Recently, the Bechdel-Wallace test has inspired discourse about other metrics to evaluate the role of gender in film. In 2017, FiveThirtyEight compiled a list of alternative tests created by and named for women in the film industry. One by director and producer Kate Rees Davies requires simply that the film production team have two women in every department. Meanwhile, director Lena Waithe’s test asks whether the film depicts a Black female character in both a position of power and a healthy relationship. In the test by screenwriter Noga Landau, a film fails if a central female character dies, becomes pregnant or causes a problem in the story arc of a male lead. Finally, director Rachel Feldman proposes a scoring system in which a film earns points for meeting criteria such as a female director, or a crew made up of at least 50 percent women. Of the top 50 releases from 2016, no one film could pass all 13 applied tests.

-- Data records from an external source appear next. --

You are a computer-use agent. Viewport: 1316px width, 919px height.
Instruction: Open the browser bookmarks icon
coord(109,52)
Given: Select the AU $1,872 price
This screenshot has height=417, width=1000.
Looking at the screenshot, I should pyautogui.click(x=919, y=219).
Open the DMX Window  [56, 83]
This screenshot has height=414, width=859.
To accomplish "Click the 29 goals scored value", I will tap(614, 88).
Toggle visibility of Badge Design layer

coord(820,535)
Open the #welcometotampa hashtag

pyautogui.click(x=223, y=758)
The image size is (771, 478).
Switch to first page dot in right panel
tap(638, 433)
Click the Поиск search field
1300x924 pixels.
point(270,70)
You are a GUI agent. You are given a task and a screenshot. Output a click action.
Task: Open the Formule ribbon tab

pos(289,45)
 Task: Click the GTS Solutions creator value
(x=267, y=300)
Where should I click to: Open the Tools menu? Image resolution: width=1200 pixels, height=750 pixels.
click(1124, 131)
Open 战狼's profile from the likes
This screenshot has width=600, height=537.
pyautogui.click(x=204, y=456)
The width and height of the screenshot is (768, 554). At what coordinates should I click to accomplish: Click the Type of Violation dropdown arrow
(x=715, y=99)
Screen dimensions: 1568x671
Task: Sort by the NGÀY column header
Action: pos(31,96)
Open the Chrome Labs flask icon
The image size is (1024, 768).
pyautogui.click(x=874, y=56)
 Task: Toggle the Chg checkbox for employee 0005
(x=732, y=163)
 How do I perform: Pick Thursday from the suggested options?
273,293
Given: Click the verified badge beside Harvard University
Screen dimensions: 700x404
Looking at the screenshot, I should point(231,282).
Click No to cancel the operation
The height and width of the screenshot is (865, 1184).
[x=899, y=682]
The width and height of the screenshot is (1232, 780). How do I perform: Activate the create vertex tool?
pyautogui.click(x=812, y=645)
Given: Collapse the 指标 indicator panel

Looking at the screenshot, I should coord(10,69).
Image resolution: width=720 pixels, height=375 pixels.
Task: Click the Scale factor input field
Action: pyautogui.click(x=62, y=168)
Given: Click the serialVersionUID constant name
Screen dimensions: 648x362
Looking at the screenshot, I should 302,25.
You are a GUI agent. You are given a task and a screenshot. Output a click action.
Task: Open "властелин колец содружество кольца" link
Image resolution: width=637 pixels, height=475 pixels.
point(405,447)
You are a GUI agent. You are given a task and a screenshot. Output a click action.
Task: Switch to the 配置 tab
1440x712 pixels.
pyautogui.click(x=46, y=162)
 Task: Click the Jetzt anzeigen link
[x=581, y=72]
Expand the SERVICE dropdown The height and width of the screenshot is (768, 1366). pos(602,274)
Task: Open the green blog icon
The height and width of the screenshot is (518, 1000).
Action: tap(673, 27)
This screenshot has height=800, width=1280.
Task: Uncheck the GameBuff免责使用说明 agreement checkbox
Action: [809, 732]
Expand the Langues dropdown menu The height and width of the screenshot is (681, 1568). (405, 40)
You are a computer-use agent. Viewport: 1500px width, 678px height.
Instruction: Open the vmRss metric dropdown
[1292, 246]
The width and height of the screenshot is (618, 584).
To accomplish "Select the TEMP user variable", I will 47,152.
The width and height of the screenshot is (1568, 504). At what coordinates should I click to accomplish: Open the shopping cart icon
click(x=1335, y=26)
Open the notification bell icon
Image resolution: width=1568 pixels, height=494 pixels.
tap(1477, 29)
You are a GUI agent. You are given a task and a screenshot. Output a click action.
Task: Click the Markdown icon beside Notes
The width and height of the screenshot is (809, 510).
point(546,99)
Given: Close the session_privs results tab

When we consider all of the possible tests and scores, it becomes clear that no one test can measure a definitive best way to include women in film. That is how we should approach the original from “The Rule,” too. The ideas of Alison Bechdel and Liz Wallace cannot singlehandedly end all of the misogyny and inequity in the film industry. But their work is still meaningful because it introduces a framework for thinking critically about representation and inclusion. “The Rule” is valuable commentary on outdated ideas about a woman’s place in the narrative. The Bechdel-Wallace test challenges us to consider our media from every angle and ask ourselves: who is included in the conversation?